--- Data for this exercise Enclosed Below ---

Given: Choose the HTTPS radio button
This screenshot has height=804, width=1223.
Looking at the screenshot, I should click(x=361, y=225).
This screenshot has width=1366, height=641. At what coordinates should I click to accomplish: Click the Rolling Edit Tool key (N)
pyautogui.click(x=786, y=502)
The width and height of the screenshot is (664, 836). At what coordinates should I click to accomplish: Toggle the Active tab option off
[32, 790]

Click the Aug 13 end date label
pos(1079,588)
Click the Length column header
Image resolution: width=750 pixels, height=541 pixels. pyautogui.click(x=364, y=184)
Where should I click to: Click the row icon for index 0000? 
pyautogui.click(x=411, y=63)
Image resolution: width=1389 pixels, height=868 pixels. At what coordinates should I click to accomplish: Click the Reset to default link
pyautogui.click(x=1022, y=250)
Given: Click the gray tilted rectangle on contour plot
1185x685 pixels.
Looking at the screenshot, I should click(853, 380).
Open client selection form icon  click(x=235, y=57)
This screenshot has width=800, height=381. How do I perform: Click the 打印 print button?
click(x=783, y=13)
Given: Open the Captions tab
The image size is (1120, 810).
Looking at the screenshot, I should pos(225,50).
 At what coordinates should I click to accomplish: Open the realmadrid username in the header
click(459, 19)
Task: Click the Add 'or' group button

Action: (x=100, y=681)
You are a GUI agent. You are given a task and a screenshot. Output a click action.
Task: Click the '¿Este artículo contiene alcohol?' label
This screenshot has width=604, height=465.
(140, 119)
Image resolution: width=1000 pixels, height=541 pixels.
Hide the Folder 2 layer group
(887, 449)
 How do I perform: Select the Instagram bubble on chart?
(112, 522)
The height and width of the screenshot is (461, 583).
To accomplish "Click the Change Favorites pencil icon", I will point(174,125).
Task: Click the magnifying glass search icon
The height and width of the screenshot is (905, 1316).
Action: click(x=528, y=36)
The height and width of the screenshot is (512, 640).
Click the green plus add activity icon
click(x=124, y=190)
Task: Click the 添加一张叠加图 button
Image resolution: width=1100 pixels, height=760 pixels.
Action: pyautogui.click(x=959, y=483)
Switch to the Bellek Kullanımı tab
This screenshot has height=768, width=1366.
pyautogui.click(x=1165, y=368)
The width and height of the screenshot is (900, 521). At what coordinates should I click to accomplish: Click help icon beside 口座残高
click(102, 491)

--- End of Enclosed Data for this exercise ---

**Problem**
Take the line above containing "Image resolution: width=1389", the line containing "The height and width of the screenshot is (512, 640).", and all lines in between, and copy them exactly without anything else.

**Task solution**
Image resolution: width=1389 pixels, height=868 pixels. At what coordinates should I click to accomplish: Click the Reset to default link
pyautogui.click(x=1022, y=250)
Given: Click the gray tilted rectangle on contour plot
1185x685 pixels.
Looking at the screenshot, I should click(853, 380).
Open client selection form icon  click(x=235, y=57)
This screenshot has width=800, height=381. How do I perform: Click the 打印 print button?
click(x=783, y=13)
Given: Open the Captions tab
The image size is (1120, 810).
Looking at the screenshot, I should pos(225,50).
 At what coordinates should I click to accomplish: Open the realmadrid username in the header
click(459, 19)
Task: Click the Add 'or' group button

Action: (x=100, y=681)
You are a GUI agent. You are given a task and a screenshot. Output a click action.
Task: Click the '¿Este artículo contiene alcohol?' label
This screenshot has width=604, height=465.
(140, 119)
Image resolution: width=1000 pixels, height=541 pixels.
Hide the Folder 2 layer group
(887, 449)
 How do I perform: Select the Instagram bubble on chart?
(112, 522)
The height and width of the screenshot is (461, 583).
To accomplish "Click the Change Favorites pencil icon", I will point(174,125).
Task: Click the magnifying glass search icon
The height and width of the screenshot is (905, 1316).
Action: click(x=528, y=36)
The height and width of the screenshot is (512, 640).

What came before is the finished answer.